“Tell me, Sybil,” I urged in a low, kindly tone. “Who is this man?”

“Ah! no, Wilfrid!” she gasped at last, her face cast down as though in shame. “Don’t ask that. How—how can I, of all women, tell you?”

“But you must,” I said firmly. “All is known. The brutal devilish conspiracy of those men Parham, Winsloe and Vickers is exposed.”

“Exposed! Then they know about that—about that awful house in Clipstone Street?” she gasped, her eyes starting from her head in abject terror.

“The horrible truth has been discovered. The police went to the house last night.”

“The police!”

“Yes, and Vickers, who is under arrest, has denounced you as one of their accomplices. Tell me,” I cried hoarsely, “tell me, Sybil, the real honest truth.”

“I knew he would denounce me,” she cried bitterly. “He has been my bitterest enemy from the very first. To that man I owe all my sorrow and degradation. He and his friends are fiends—veritable fiends in human shape—vampires who have sucked the blood of the innocent, and cast them away in secret in that dark house in Clipstone Street without mercy and without compunction.
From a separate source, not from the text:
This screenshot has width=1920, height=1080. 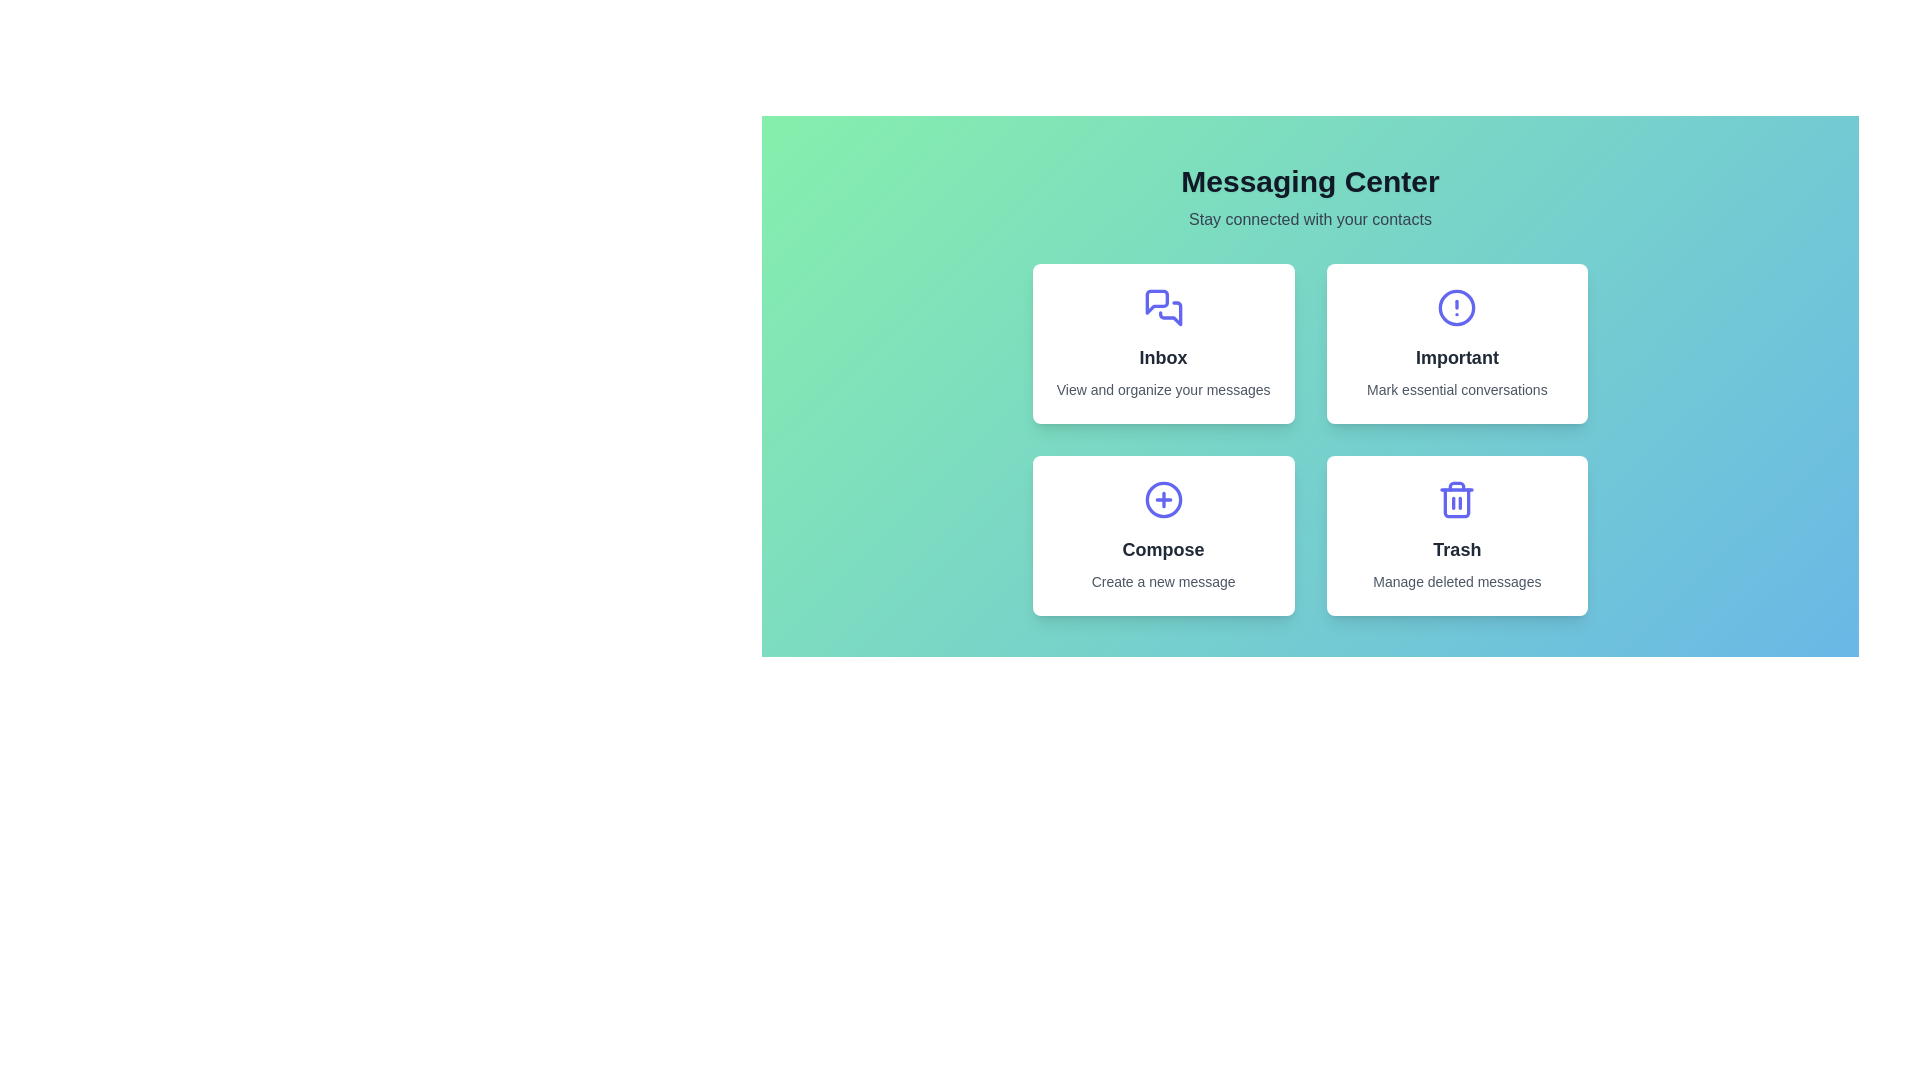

He carried out his threat once, and denounced me, but he did not succeed in effecting my ruin. And now, when arrested he has told the police what—what, Wilfrid, is, alas! the truth.”

“The truth!” I gasped, drawing away from her in horror. “The truth, Sybil. Then you are really guilty,” I wailed. “Ah! Heaven—I believed you were innocent!”

She stood swaying to and fro, then staggering unevenly to the table, gripped it to save herself from falling.